Liposuction is the most commonly performed surgical cosmetic procedure with more than 246,000 cases performed in 2017. Tumescent anesthesia is typically performed with liposuction and fat grafting where a large, dilute volume of lidocaine and epinephrine are infiltrated subcutaneously. Benefits of this technique include decreased bleeding and the reduced risk for hematoma, and desired pain management through the prolonged anesthetic effects of lidocaine. However, the use of the tumescent technique and liposuction is not a trivial procedure and carries its own set of risks. Major concerns include lidocaine toxicity, pulmonary or fat embolism, fluid overload, and hypothermia. The toxic effects of lidocaine are dose dependent and the current recommendation to avoid LAST is 35–55 mg/kg, but the maximum safe dosage is unknown. A prospective study performed in 2016 performed by Klein and Jeske [19] followed patients for 24 hours after tumescent anesthesia with and without liposuction. With 14 subjects receiving lidocaine doses from 19–52 mg/kg, all serum concentrations remained below 6 μg/mL and, as a result of delayed systemic absorption, the maximum safe dosages of tumescent lidocaine was therefore estimated to be 28 mg/kg without liposuction and 45 mg/kg with liposuction [19]. These dosages yield serum lidocaine concentrations below levels associated with mild toxicity and are an insignificant risk of harm to patients.

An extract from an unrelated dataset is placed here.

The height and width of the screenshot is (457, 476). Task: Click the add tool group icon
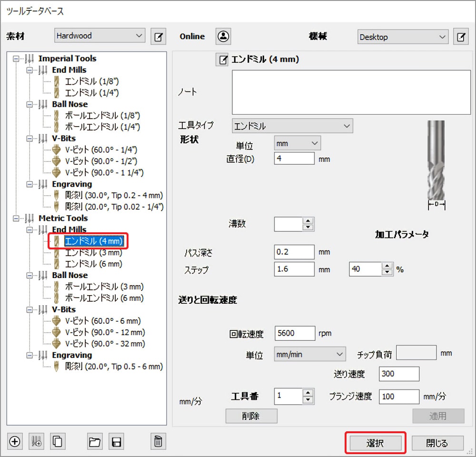click(x=36, y=441)
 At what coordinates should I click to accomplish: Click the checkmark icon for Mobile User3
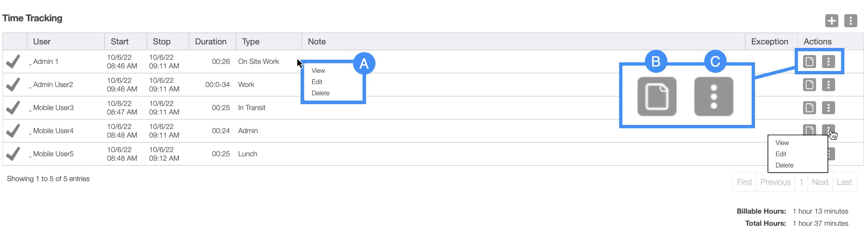(13, 108)
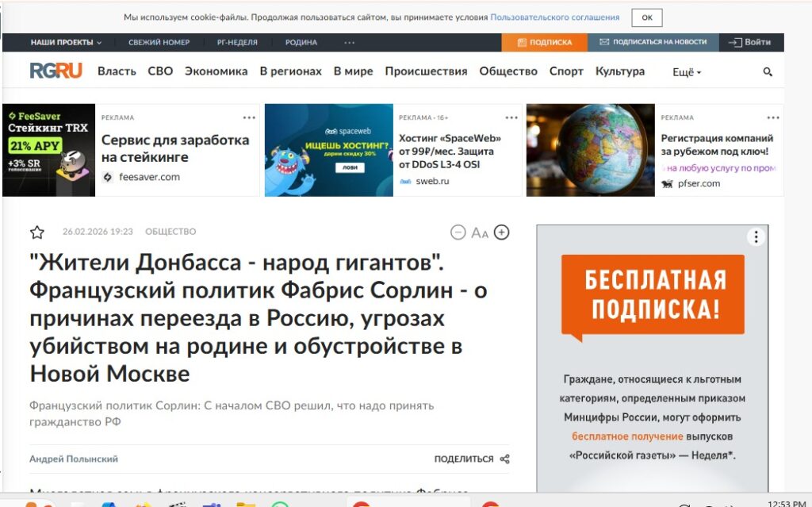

Although these studies show a relatively large safety profile for tumescent anesthesia in the office and ambulatory setting, considerations should be made regarding the site of injection or patient factors that may influence distribution, metabolism, or excretion of the drug. In the event of LAST, easy access and availability of a lipid emulsion is an essential component to anesthesia safety and crisis management in the office setting. The Association of Anaesthetists of Great Britain & Ireland (AAGBI) maintains an updated comprehensive safety guideline to assist with the prevention, recognition, and management of severe LAST [20].


Nonsteroidal anti-inflammatory drugs (NSAIDs) are common medications with multiple useful effects including pain relief and reduction of inflammation. However, surgeons commonly are reluctant to utilize NSAIDs due to perioperative bleeding concerns. There is evidence of increased bleeding time in experimental models, but the effects of bleeding time in cosmetic surgical patients continues to be a debated issue. A systematic review and meta-analysis performed in 2016 suggested that ibuprofen provides equivalent pain control to narcotics and was not associated with an increased risk of bleeding in plastic surgery patients [21]. Ketorolac is an attractive alternative for achieving pain control postoperatively but is also used sparingly due presumed platelet dysfunction caused by the non-selective, competitive blocking of the cyclooxygenase enzyme. Another meta-analysis of double-blinded, placebo-controlled trials demonstrated that postoperative bleeding was not significantly increased with ketorolac when compared with controls, and adverse effects were not statistically different between the groups and pain control was found to be superior with ketorolac compared with controls [22]. Despite the current studies, some have suggested that there are ample knowledge gaps regarding NSAID use, and they may not be appropriate for all types of plastic surgery (i.e., abdominoplasty or mammoplasty reduction surgery) [23]. NSAIDs such as ibuprofen or ketorolac can substantially improve postoperative pain control and are part of the multimodal approach to perioperative analgesia. The ASA currently recommends the routine use of NSAIDs for acute perioperative pain management, but there will need to be more assiduously performed prospective, blinded, randomized studies to provide more definitive guidance regarding their use in the office-based plastic surgery setting.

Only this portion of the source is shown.